Pour les gros fumeurs le substitut nicotinique est indispensable. La détermination des doses et des moments où elles doivent être délivrées à l’organisme doit se faire par un tabacologue.
A noter, chez ces gros fumeurs, comme ceux de la catégorie Cigarette Habitude, les sevrages ratés sont souvent dus à une prescription insuffisante de nicotine de substitution.
Un patch de 21 grammes ne comble pas le manque de quelqu’un qui fume trente ou quarante cigarettes par jour et absorbe ainsi 80 mg de nicotine. La sensation de manque sera là, intense. Ces gros fumeurs ont besoin d’appliquer plusieurs patchs, sous contrôle médical ou d’associer plusieurs substituts, voire même d’utiliser une cigarette électronique.
Il serait judicieux également d’ajouter aux substituts une thérapie cognitive et comportementale pour reconstruire une image de soi qui n’intègre plus la cigarette et casser les réflexes conditionnés.
La cigarette « stimulation »
La cigarette Stimulation, c’est celle que vous allumez au moment de plonger dans le travail, quand il faut lutter contre le vertige de la “page blanche“, rédiger un rapport, trouver une solution à un problème…
C’est aussi la cigarette “anti-fatigue“, celle dont vous appréciez l’effet excitant le matin au réveil ou à l’heure du coup de barre en début d’après-midi.
Vous recherchez le côté dopant de la nicotine dont les propriétés psycho-stimulantes sont parfaitement démontrées.
Elle attise la mémoire à court terme ; elle stimule l’attention et la vigilance. Au niveau physique, elle améliore les capacités sensorielles (vision et audition) et motrices (réflexes, habileté psychomotrice..).

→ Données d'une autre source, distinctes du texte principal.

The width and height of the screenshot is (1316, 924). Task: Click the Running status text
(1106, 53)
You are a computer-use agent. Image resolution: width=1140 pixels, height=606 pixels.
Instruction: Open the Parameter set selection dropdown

Vous êtes de ces fumeurs qui utilisent la cigarette pour se sentir au mieux de leurs capacités, dans la plénitude de leurs moyens.
Conseils pratiques :
En début de sevrage, vous risquez de vous sentir moins performant au travail et de peiner à fournir les mêmes efforts intellectuels que d’habitude. Ce phénomène est directement lié à la baisse du taux de nicotine dans le sang. Il est très vif les premiers jours, mais il finit par devenir ponctuel jusqu’à disparaître complètement.
Première remarque, pour ceux qui carburent à la stimulation par la nicotine, mieux vaut ne pas s’arrêter juste avant des examens ou en pleine “charrette“ au travail.
Autant reporter votre projet d’une semaine au deux pour vous donner de vraies chances. Et pourquoi ne pas profiter par exemple du mois sans tabac ?
Parallèlement, menez une vie très saine (sommeil, alimentation) qui vous donnera du tonus et de l’énergie.
Vous atténuerez ainsi l’impression de méforme que provoque la suppression de la cigarette chez vous. C’est le moment ou jamais, pour ceux qui en ont envie, de se mettre au sport et de s’offrir des shoots naturels d’endorphines.
CONCLUSION
Quelque soit votre profil, le fait de prendre la décision d’arrêter est déjà un grand pas.
Ne restez pas seul, pensez à prendre conseil auprès de fumeurs qui ont déjà réussi à arrêter et qui pourront être les meilleurs conseillers, en plus de votre médecin ou tabacologue, puisqu’ils auront vécu les mêmes difficultés que vous.
Pour cela internet est votre allié.
Inscrivez-vous sur les fora, sur les groupes de soutien, parlez-en autour de vous à des personnes bien intentionnés à votre égard.